# Uber screwing with ratings



## Mista T (Aug 16, 2017)

Do I have a 1 star on there, or not? Make up your mind.


----------



## Pax Collector (Feb 18, 2018)

Your old 1* ratings appear and disappear occasionally. Here's what you can do. Subtract your five star trips from your overall rated trips. The difference should be your less than 5* ratings. As long as that number remains the same, you haven't gotten any low ratings. It should also show on your weekly feedback summary if you get any low ratings. Nothing to stress about.


----------



## Uber's Guber (Oct 22, 2017)

Mista T said:


> Do I have a 1 star on there, or not? Make up your mind.


Don't even bother to look at the ratings.... you'll sleep better at night.


----------



## Unleaded (Feb 16, 2018)

Pax Collector said:


> Your old 1* ratings appear and disappear occasionally. Here's what you can do. Subtract your five star trips from your overall rated trips. The difference should be your less than 5* ratings. As long as that number remains the same, you haven't gotten any low ratings. It should also show on your weekly feedback summary if you get any low ratings. Nothing to stress about.

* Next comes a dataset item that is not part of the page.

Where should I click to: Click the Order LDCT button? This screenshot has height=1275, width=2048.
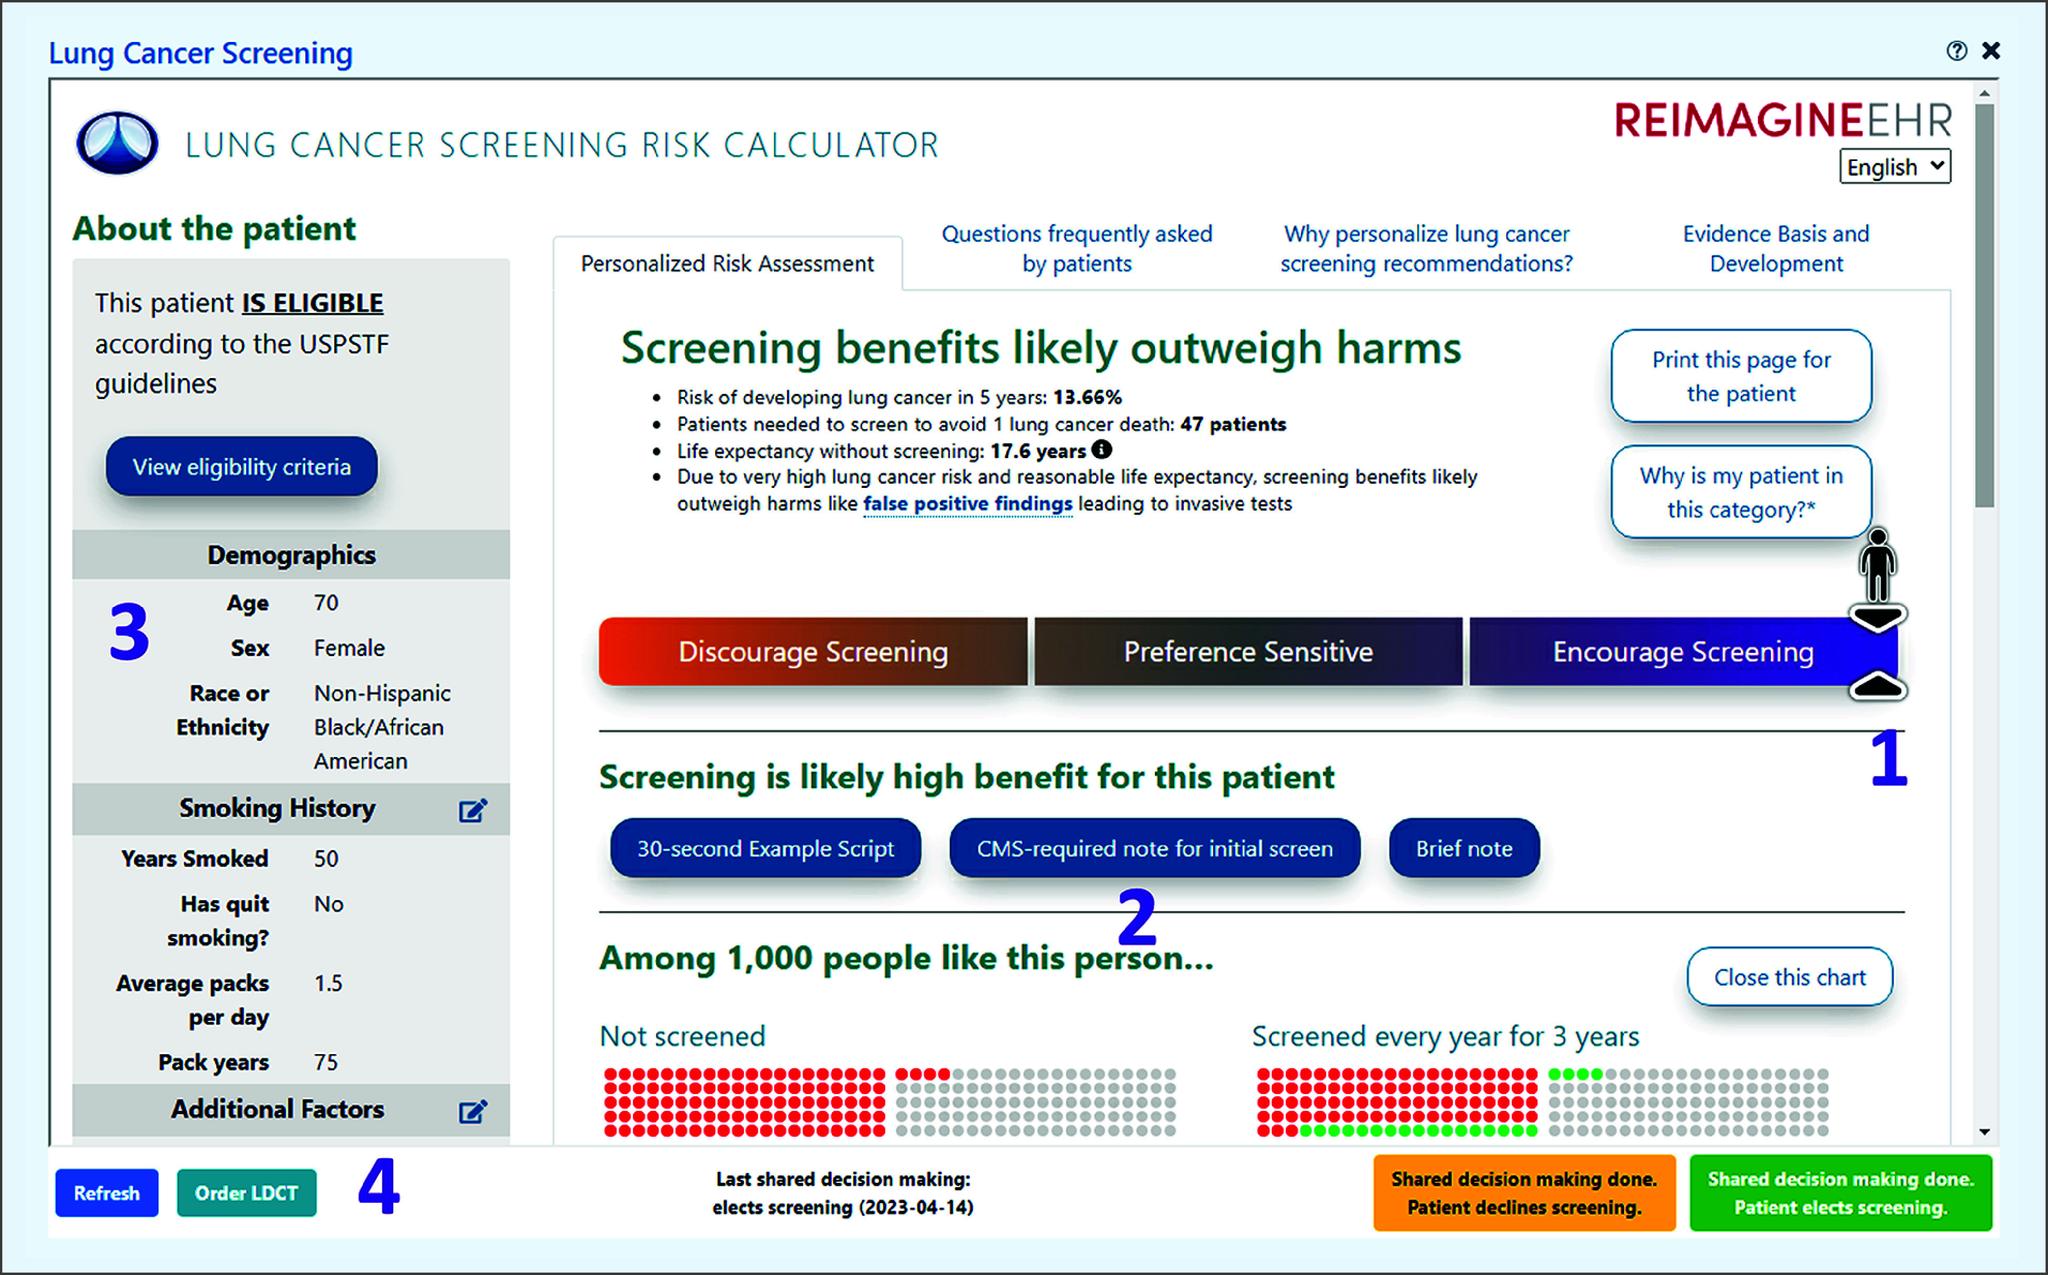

When a rider makes a request and is transported by a driver who provides them with a 5 Star Ride, why does the rating of the driver drop only because the rider did not rate his great service. Do they know how to rate drivers and why they should rate, or the importance of rating their driver? Any rider who forgets of fails to rate their driver, and does not lodge a complaint, should result in the driver getting the benefit of the doubt from Uber by awarding them a 5 Star Rating automatically. It would seem unfair for a rider's failure to rate affecting the great service being performed by a driver.


----------



## Pax Collector (Feb 18, 2018)

Unleaded said:


> When a rider makes a request and is transported by a driver who provides them with a 5 Star Ride, why does the rating of the driver drop only because the rider did not rate his great service. Do they know how to rate drivers and why they should rate, or the importance of rating their driver? Any rider who forgets of fails to rate their driver, and does not lodge a complaint, should result in the driver getting the benefit of the doubt from Uber by awarding them a 5 Star Rating automatically. It would seem unfair for a rider's failure to rate affecting the great service being performed by a driver.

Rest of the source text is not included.